The '60s 'Batman' movie just turned 50 and attention must be paid

Who are these people? It's impossible to tell, they're wearing masks. (Ok yeah it's Burgess Meredith, Frank Gorshin, Lee Meriweather, and Cesar Romero in 1966's Batman.)
Who are these people? It's impossible to tell, they're wearing masks. (Ok yeah it's Burgess Meredith, Frank Gorshin, Lee Meriweather, and Cesar Romero in 1966's Batman.)
20th Century Fox

The 1966 film Batman: The Movie was shot between the first and second seasons of the television show. It used the same sets as the TV show, the same characters, costumes, the same story formula, and — most importantly — adopted the same tonal jiu-jitsu: high silliness executed with grave seriousness.

The film differed from the TV show in small ways, however: Julie Newmar had a scheduling conflict, so Lee Meriweather stepped into the sparkly catsuit. The bigger budget allowed Batman to trick himself out with a Batcyle, Batcopter and Batboat.
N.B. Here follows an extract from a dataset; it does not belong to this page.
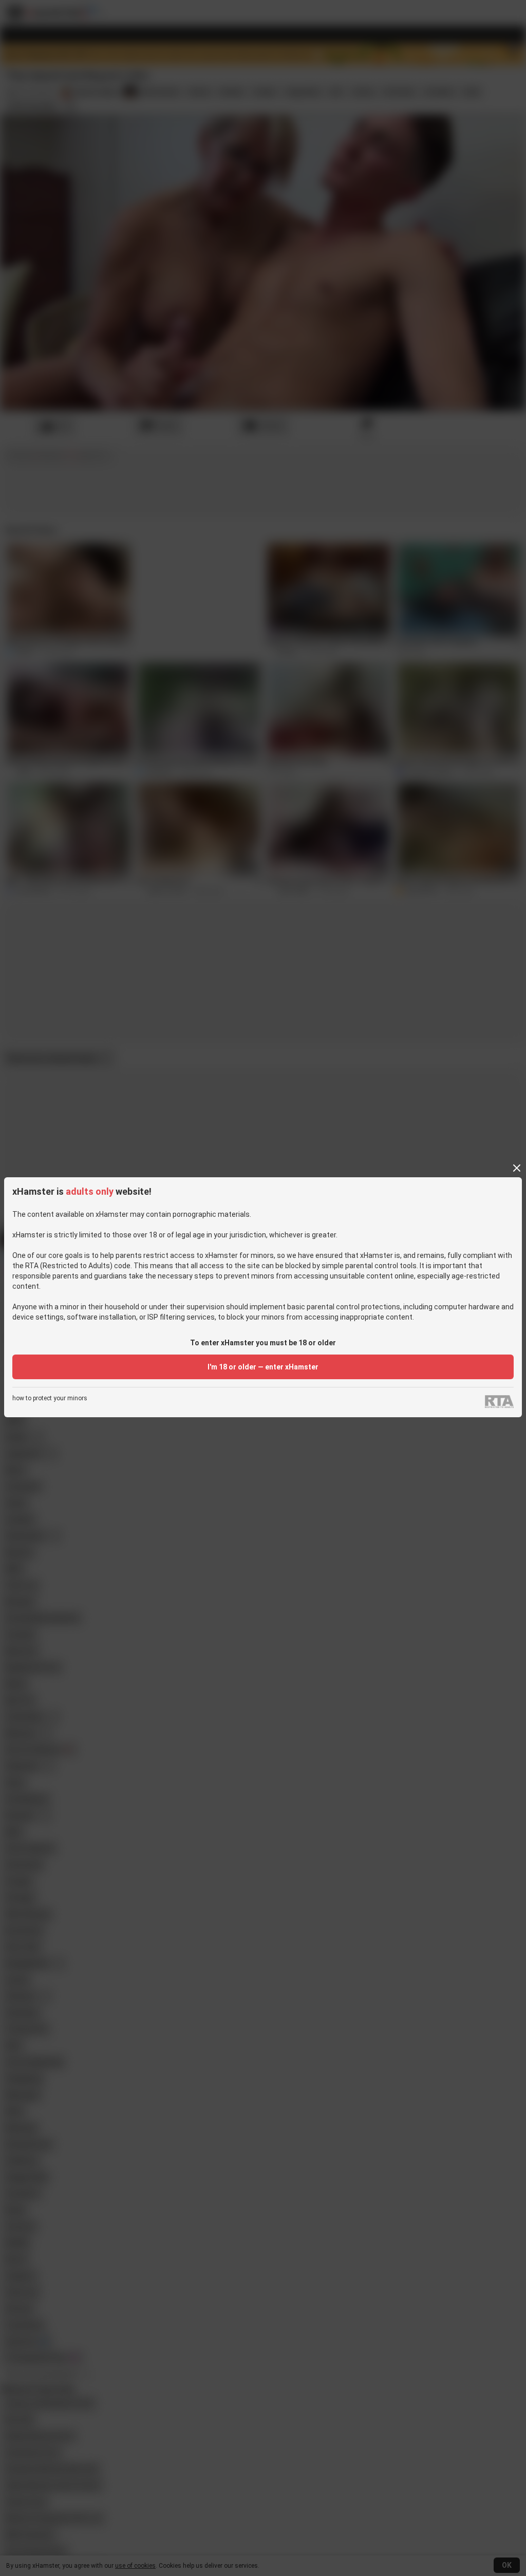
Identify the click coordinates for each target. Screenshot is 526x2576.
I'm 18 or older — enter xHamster (263, 1367)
The film premiered at Austin's Paramount Theatre on July 30, 1966. (Why Austin? The Batboat was reportedly built by an Austin-based company who got the studio to agree to hold its red-carpet premiere there.)
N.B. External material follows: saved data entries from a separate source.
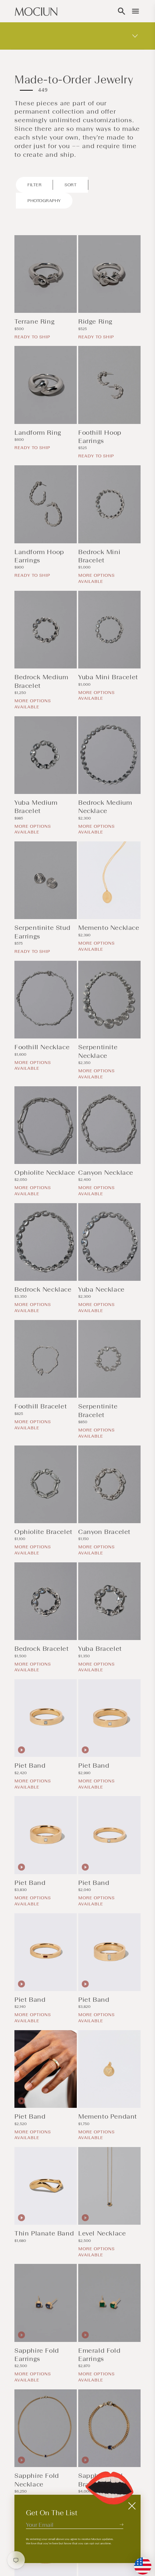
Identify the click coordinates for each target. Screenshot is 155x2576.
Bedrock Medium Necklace (105, 807)
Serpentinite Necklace (98, 1051)
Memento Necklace (109, 928)
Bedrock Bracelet (41, 1649)
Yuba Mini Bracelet (108, 677)
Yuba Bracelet (100, 1649)
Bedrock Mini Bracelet (99, 556)
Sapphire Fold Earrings (36, 2355)
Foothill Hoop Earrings (99, 437)
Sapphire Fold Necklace (36, 2480)
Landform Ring (37, 433)
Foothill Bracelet (40, 1406)
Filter (34, 184)
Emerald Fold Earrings (99, 2355)
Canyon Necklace (105, 1173)
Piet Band (29, 1765)
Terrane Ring (34, 321)
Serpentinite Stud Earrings (42, 932)
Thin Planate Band (44, 2233)
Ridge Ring (95, 321)
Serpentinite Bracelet (98, 1410)
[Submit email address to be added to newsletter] (121, 2524)
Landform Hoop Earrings (39, 556)
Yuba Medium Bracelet (36, 807)
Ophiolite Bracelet (43, 1532)
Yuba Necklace (101, 1289)
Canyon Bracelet (104, 1532)
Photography (44, 200)
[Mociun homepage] (36, 11)
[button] (121, 11)
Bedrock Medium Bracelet (41, 681)
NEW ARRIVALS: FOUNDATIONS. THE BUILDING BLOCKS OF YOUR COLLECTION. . (61, 35)
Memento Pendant (107, 2116)
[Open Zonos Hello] (139, 2562)
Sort (70, 184)
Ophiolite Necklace (44, 1173)
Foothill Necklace (42, 1047)
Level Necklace (102, 2233)
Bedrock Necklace (43, 1289)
The film was a moderate success, making a little over over $2 million, not quite twice its budget. But the studio had expected more, because the country had spent the spring of 1966 in the grip of a fervid Batmania.
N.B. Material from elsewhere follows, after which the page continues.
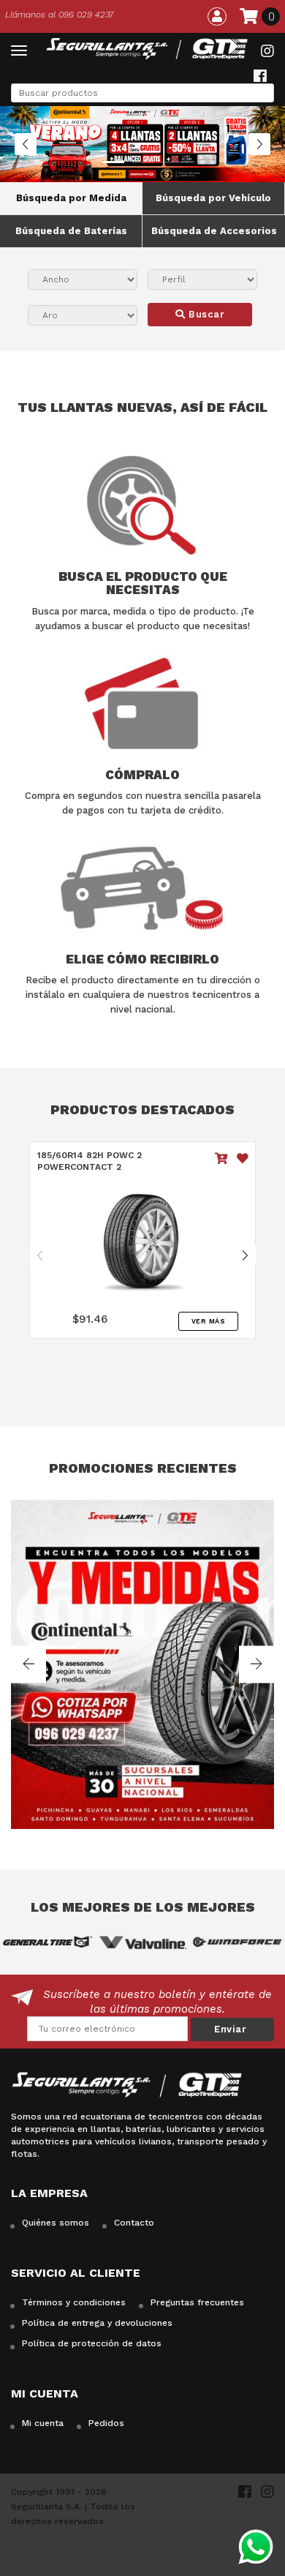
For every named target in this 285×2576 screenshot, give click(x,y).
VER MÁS (208, 1321)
The launch of the show back in January had arrived at exactly the right cultural moment. The Pop-Art movement prized anything that was slick, colorful, and mass-produced; Susan Sontag's "Notes on Camp" essay, published two years before, had had enough time to filter down from academia into the mainstream. The nation was also in the habit of looking to television for frothy, high-concept diversions like My Favorite Martian, Bewitched, and The Munsters. The result was a full-on Batman fad: Batman dresses, hairstyles, and a "Batusi" dance craze. Nightclubs threw Batman-related events, and toy companies pumped out Bat-merch by the metric ton.

But by the time the film premiered, America had been getting two episodes of the TV series every week for months. And although the ratings were still strong and would remain so well into the show's second season, the nation's Batmania was beginning to cool. And the notion of schlepping out to a movie theater to watch an hour-and-a-half version of something that came into your home for free every week wasn't quite the motivation executives thought it was.

Even so: to watch Batman: The Movie today is to savor the essence of the TV show. To modern eyes, its plot seems overstuffed, its structure rigidly episodic, its pacing more languorous than strictly necessary, and yet the whole thing is so blithely and sublimely goofy any quibbles fall by the wayside.

For many years it was the only taste of the TV show widely available, as the episodes themselves remained tied up in endless rights negotiations with various guest stars — or their estates. Maybe that's why the movie contains so many elements that have come to define the show in the public consciousness.

Viz:

  • Shark-repellent Bat-spray!

  • "Penguin, Joker, Riddler ... and Catwoman too? The sum of the angles of that rectangle is MONSTROUS to contemplate!"

  • "Gosh, Batman. The nobility of the almost-human porpoise!"

  • "Comrade Kitayna Ireyna Tatanya Kerenska Alisoff. I am from the Moscow Bugle."

  • "Some days you just can't get rid of a bomb!"

Today, all the episodes are available on Blu-Ray and streaming video, as is the movie. But back when the movie the only way to see Adam West in his blue satin cape, it felt like Batman methadone to me - a pale substitute for the episodes I'd loved as a kid. And yet it still works, because the central, defining archness of its tone is so artificial that it effectively untethers the film from its time. Batman: The Movie should seem a lot more dated than it does, but on its fiftieth birthday it reminds us of an abiding truth:

Tastes change, drama grows dated, humor palls.